:: THE TASK ::
All of the data that follows needs to be printed again, exactly as it reads.

Top of AVAILABLE RECORDS

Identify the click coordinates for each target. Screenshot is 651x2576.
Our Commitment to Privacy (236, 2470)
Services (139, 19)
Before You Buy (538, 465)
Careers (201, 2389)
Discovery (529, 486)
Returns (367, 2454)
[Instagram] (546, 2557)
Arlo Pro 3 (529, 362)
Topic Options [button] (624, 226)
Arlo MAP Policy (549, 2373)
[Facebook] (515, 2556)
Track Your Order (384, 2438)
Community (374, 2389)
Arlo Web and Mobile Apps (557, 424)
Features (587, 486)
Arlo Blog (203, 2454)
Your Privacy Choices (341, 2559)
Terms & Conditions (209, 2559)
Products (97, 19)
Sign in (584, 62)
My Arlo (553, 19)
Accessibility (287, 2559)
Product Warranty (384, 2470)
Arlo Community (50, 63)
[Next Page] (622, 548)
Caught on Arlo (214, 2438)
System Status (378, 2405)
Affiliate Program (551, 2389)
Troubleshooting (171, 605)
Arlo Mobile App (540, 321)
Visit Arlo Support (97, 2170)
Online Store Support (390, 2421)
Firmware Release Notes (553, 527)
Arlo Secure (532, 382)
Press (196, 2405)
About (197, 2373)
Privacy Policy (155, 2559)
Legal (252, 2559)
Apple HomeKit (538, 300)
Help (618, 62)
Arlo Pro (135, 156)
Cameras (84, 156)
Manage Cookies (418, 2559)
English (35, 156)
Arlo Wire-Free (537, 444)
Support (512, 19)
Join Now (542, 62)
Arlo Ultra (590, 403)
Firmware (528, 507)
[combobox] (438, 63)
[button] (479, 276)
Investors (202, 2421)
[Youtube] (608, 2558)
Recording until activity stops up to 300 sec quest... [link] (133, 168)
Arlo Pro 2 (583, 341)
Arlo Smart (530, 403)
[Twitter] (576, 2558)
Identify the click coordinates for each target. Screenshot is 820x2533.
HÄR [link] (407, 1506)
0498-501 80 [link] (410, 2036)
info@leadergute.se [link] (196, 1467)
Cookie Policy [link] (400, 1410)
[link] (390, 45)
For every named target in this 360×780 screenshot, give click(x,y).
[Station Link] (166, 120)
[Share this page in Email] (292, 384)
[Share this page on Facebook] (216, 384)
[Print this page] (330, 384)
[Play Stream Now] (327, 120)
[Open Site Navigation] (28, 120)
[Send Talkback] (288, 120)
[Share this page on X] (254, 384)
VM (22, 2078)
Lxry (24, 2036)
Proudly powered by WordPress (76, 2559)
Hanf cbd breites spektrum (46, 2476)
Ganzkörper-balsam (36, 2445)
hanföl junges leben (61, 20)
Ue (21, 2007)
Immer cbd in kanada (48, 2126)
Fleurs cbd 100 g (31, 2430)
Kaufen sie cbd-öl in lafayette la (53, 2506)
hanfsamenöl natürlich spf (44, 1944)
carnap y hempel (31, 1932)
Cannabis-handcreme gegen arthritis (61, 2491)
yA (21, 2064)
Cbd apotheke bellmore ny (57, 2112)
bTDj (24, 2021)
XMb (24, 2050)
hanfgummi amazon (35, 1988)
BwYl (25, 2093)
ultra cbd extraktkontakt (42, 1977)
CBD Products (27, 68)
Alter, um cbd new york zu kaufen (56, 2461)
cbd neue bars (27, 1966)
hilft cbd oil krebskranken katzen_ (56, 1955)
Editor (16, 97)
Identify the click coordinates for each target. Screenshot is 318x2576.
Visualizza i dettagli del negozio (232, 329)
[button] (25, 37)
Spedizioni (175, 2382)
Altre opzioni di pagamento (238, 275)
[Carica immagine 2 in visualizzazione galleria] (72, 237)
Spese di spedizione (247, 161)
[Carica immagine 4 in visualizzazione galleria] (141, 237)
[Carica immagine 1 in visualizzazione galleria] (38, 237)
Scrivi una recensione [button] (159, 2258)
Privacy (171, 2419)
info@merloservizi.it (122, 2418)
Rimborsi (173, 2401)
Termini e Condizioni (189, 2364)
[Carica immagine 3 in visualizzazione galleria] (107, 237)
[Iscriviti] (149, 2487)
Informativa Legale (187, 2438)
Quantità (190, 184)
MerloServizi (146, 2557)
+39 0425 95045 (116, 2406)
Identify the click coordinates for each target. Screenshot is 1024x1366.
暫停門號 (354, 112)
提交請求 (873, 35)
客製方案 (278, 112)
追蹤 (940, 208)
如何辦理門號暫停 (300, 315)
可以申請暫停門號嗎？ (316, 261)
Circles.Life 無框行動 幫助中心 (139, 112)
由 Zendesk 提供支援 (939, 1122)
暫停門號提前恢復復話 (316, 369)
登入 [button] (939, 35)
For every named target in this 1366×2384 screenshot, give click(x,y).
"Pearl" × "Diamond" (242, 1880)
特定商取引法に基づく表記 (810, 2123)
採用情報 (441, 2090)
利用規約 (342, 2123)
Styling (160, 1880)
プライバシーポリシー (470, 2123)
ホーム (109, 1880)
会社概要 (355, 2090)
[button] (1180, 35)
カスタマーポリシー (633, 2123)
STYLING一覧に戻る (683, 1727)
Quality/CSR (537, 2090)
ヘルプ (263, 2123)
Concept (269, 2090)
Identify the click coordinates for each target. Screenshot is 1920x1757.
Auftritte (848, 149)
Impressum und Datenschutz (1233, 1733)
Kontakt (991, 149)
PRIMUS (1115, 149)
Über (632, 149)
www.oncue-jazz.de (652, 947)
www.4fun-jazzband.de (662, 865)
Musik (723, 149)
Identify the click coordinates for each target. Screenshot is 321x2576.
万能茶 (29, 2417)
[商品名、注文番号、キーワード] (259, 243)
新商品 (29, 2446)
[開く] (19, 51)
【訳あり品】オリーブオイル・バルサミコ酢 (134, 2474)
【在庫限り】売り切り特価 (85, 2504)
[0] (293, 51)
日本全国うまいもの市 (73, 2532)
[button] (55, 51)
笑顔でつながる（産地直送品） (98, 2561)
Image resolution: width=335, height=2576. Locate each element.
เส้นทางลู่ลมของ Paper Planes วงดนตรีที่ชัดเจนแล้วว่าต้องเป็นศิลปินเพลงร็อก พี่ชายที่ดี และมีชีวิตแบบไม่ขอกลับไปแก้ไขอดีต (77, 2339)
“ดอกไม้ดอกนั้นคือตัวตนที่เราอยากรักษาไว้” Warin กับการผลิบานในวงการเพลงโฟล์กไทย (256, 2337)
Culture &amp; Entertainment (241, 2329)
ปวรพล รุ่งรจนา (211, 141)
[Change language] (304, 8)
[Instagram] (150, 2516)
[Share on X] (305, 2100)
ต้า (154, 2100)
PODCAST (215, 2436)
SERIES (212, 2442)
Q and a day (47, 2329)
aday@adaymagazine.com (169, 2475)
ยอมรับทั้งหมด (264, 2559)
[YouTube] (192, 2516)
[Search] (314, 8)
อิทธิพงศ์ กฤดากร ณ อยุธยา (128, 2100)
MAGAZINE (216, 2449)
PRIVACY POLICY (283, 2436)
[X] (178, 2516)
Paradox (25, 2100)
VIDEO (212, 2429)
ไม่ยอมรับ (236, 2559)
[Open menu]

Bottom of AVAILABLE RECORDS

:: RESULT OF THE TASK ::
Identify the click coordinates for each target. Screenshot is 651x2576.
Our Commitment to Privacy (236, 2470)
Services (139, 19)
Before You Buy (538, 465)
Careers (201, 2389)
Discovery (529, 486)
Returns (367, 2454)
[Instagram] (546, 2557)
Arlo Pro 3 (529, 362)
Topic Options [button] (624, 226)
Arlo MAP Policy (549, 2373)
[Facebook] (515, 2556)
Track Your Order (384, 2438)
Community (374, 2389)
Arlo Web and Mobile Apps (557, 424)
Features (587, 486)
Arlo Blog (203, 2454)
Your Privacy Choices (341, 2559)
Terms & Conditions (209, 2559)
Products (97, 19)
Sign in (584, 62)
My Arlo (553, 19)
Accessibility (287, 2559)
Product Warranty (384, 2470)
Arlo Community (50, 63)
[Next Page] (622, 548)
Caught on Arlo (214, 2438)
System Status (378, 2405)
Affiliate Program (551, 2389)
Troubleshooting (171, 605)
Arlo Mobile App (540, 321)
Visit Arlo Support (97, 2170)
Online Store Support (390, 2421)
Firmware Release Notes (553, 527)
Arlo Secure (532, 382)
Press (196, 2405)
About (197, 2373)
Privacy Policy (155, 2559)
Legal (252, 2559)
Apple HomeKit (538, 300)
Help (618, 62)
Arlo Pro (135, 156)
Cameras (84, 156)
Manage Cookies (418, 2559)
English (35, 156)
Arlo Wire-Free (537, 444)
Support (512, 19)
Join Now (542, 62)
Arlo Ultra (590, 403)
Firmware (528, 507)
[combobox] (438, 63)
[button] (479, 276)
Investors (202, 2421)
[Youtube] (608, 2558)
Recording until activity stops up to 300 sec quest... [link] (133, 168)
Arlo Pro 2 (583, 341)
Arlo Smart (530, 403)
[Twitter] (576, 2558)
Identify the click coordinates for each target. Screenshot is 820x2533.
HÄR [link] (407, 1506)
0498-501 80 [link] (410, 2036)
info@leadergute.se [link] (196, 1467)
Cookie Policy [link] (400, 1410)
[link] (390, 45)
For every named target in this 360×780 screenshot, give click(x,y).
[Station Link] (166, 120)
[Share this page in Email] (292, 384)
[Share this page on Facebook] (216, 384)
[Print this page] (330, 384)
[Play Stream Now] (327, 120)
[Open Site Navigation] (28, 120)
[Send Talkback] (288, 120)
[Share this page on X] (254, 384)
VM (22, 2078)
Lxry (24, 2036)
Proudly powered by WordPress (76, 2559)
Hanf cbd breites spektrum (46, 2476)
Ganzkörper-balsam (36, 2445)
hanföl junges leben (61, 20)
Ue (21, 2007)
Immer cbd in kanada (48, 2126)
Fleurs cbd 100 g (31, 2430)
Kaufen sie cbd-öl in lafayette la (53, 2506)
hanfsamenöl natürlich spf (44, 1944)
carnap y hempel (31, 1932)
Cannabis-handcreme gegen arthritis (61, 2491)
yA (21, 2064)
Cbd apotheke bellmore ny (57, 2112)
bTDj (24, 2021)
XMb (24, 2050)
hanfgummi amazon (35, 1988)
BwYl (25, 2093)
ultra cbd extraktkontakt (42, 1977)
CBD Products (27, 68)
Alter, um cbd new york zu kaufen (56, 2461)
cbd neue bars (27, 1966)
hilft cbd oil krebskranken katzen_ (56, 1955)
Editor (16, 97)
Identify the click coordinates for each target. Screenshot is 318x2576.
Visualizza i dettagli del negozio (232, 329)
[button] (25, 37)
Spedizioni (175, 2382)
Altre opzioni di pagamento (238, 275)
[Carica immagine 2 in visualizzazione galleria] (72, 237)
Spese di spedizione (247, 161)
[Carica immagine 4 in visualizzazione galleria] (141, 237)
[Carica immagine 1 in visualizzazione galleria] (38, 237)
Scrivi una recensione [button] (159, 2258)
Privacy (171, 2419)
info@merloservizi.it (122, 2418)
Rimborsi (173, 2401)
Termini e Condizioni (189, 2364)
[Carica immagine 3 in visualizzazione galleria] (107, 237)
[Iscriviti] (149, 2487)
Informativa Legale (187, 2438)
Quantità (190, 184)
MerloServizi (146, 2557)
+39 0425 95045 (116, 2406)
Identify the click coordinates for each target. Screenshot is 1024x1366.
暫停門號 (354, 112)
提交請求 (873, 35)
客製方案 (278, 112)
追蹤 (940, 208)
如何辦理門號暫停 (300, 315)
可以申請暫停門號嗎？ (316, 261)
Circles.Life 無框行動 幫助中心 (139, 112)
由 Zendesk 提供支援 (939, 1122)
暫停門號提前恢復復話 (316, 369)
登入 [button] (939, 35)
For every named target in this 1366×2384 screenshot, give click(x,y).
"Pearl" × "Diamond" (242, 1880)
特定商取引法に基づく表記 (810, 2123)
採用情報 (441, 2090)
利用規約 (342, 2123)
Styling (160, 1880)
プライバシーポリシー (470, 2123)
ホーム (109, 1880)
会社概要 (355, 2090)
[button] (1180, 35)
カスタマーポリシー (633, 2123)
STYLING一覧に戻る (683, 1727)
Quality/CSR (537, 2090)
ヘルプ (263, 2123)
Concept (269, 2090)
Identify the click coordinates for each target. Screenshot is 1920x1757.
Auftritte (848, 149)
Impressum und Datenschutz (1233, 1733)
Kontakt (991, 149)
PRIMUS (1115, 149)
Über (632, 149)
www.oncue-jazz.de (652, 947)
www.4fun-jazzband.de (662, 865)
Musik (723, 149)
Identify the click coordinates for each target. Screenshot is 321x2576.
万能茶 (29, 2417)
[商品名、注文番号、キーワード] (259, 243)
新商品 (29, 2446)
[開く] (19, 51)
【訳あり品】オリーブオイル・バルサミコ酢 (134, 2474)
【在庫限り】売り切り特価 (85, 2504)
[0] (293, 51)
日本全国うまいもの市 (73, 2532)
[button] (55, 51)
笑顔でつながる（産地直送品） (98, 2561)
Image resolution: width=335, height=2576. Locate each element.
เส้นทางลู่ลมของ Paper Planes วงดนตรีที่ชัดเจนแล้วว่าต้องเป็นศิลปินเพลงร็อก พี่ชายที่ดี และมีชีวิตแบบไม่ขอกลับไปแก้ไขอดีต (77, 2339)
“ดอกไม้ดอกนั้นคือตัวตนที่เราอยากรักษาไว้” Warin กับการผลิบานในวงการเพลงโฟล์กไทย (256, 2337)
Culture &amp; Entertainment (241, 2329)
ปวรพล รุ่งรจนา (211, 141)
[Change language] (304, 8)
[Instagram] (150, 2516)
[Share on X] (305, 2100)
ต้า (154, 2100)
PODCAST (215, 2436)
SERIES (212, 2442)
Q and a day (47, 2329)
aday@adaymagazine.com (169, 2475)
ยอมรับทั้งหมด (264, 2559)
[YouTube] (192, 2516)
[Search] (314, 8)
อิทธิพงศ์ กฤดากร ณ อยุธยา (128, 2100)
MAGAZINE (216, 2449)
PRIVACY POLICY (283, 2436)
[X] (178, 2516)
Paradox (25, 2100)
VIDEO (212, 2429)
ไม่ยอมรับ (236, 2559)
[Open menu]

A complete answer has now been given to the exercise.